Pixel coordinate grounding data
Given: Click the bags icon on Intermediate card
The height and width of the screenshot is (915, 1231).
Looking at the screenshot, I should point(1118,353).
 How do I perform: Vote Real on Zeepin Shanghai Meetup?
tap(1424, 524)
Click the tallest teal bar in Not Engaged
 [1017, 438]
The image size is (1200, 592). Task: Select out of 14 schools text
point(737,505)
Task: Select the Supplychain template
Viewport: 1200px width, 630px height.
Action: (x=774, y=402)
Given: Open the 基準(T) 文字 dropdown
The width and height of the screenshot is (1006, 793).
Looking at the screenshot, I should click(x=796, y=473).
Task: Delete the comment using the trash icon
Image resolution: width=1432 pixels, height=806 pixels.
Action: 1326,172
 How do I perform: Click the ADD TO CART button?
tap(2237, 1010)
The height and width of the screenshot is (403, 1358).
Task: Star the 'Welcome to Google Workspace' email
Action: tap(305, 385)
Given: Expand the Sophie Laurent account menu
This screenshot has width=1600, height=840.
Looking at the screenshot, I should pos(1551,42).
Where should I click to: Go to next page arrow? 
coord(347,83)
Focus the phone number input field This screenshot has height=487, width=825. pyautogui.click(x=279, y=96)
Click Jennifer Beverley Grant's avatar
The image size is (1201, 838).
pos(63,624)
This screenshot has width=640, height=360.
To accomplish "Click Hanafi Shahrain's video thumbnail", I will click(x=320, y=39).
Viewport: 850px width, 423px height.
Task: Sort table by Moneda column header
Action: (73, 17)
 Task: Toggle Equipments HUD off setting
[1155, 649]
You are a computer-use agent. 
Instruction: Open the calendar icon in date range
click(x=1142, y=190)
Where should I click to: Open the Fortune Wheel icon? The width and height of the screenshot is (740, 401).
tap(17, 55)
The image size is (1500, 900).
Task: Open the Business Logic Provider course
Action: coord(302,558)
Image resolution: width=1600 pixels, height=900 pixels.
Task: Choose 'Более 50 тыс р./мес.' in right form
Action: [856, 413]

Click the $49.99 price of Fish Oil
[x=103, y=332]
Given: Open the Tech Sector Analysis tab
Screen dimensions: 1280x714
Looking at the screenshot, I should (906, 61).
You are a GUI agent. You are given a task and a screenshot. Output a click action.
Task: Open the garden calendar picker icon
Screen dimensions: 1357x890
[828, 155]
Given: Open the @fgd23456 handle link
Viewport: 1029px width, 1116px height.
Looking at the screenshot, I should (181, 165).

What you will do » Only the lines from the one with "Given: Open the @fgd23456 handle link" to the end of the entries above belong in your answer. Retype them exactly.

Answer »
Given: Open the @fgd23456 handle link
Viewport: 1029px width, 1116px height.
Looking at the screenshot, I should (181, 165).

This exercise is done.